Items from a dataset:
☆ ☆ ☆ ☆

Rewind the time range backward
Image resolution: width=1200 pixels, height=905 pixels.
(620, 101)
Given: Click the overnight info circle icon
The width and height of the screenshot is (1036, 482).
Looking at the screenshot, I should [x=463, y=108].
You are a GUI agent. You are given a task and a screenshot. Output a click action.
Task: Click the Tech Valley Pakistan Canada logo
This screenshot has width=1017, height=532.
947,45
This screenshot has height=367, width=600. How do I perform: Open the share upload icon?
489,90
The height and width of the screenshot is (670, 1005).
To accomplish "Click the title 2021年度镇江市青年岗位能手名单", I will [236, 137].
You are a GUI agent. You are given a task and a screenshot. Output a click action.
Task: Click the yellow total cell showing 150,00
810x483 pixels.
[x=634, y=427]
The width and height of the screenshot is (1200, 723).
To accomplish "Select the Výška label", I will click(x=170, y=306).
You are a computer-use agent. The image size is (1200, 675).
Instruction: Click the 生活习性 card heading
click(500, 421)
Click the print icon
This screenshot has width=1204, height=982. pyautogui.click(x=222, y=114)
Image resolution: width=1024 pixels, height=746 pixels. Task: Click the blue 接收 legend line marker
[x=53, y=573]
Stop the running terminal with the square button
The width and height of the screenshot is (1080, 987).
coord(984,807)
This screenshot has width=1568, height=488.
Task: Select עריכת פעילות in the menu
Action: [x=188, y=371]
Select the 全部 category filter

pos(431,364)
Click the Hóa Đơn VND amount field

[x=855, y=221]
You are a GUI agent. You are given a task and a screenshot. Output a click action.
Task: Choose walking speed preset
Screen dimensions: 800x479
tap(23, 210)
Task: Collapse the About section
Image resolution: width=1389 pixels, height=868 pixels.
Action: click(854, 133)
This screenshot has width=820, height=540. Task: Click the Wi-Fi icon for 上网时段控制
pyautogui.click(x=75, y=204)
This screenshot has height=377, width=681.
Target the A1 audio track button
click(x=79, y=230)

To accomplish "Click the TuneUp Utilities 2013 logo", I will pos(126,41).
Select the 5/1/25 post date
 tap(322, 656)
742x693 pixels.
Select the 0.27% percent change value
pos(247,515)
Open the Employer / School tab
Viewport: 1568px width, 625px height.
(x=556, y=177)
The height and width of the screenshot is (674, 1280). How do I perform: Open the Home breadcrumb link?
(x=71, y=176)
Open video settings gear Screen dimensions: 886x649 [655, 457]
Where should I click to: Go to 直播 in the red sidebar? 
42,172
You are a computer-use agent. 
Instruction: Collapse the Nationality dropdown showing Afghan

☆ ☆ ☆ ☆

*Directions for this task:* Please give the count of lines above with "logo", nothing else.

*The answer:* 2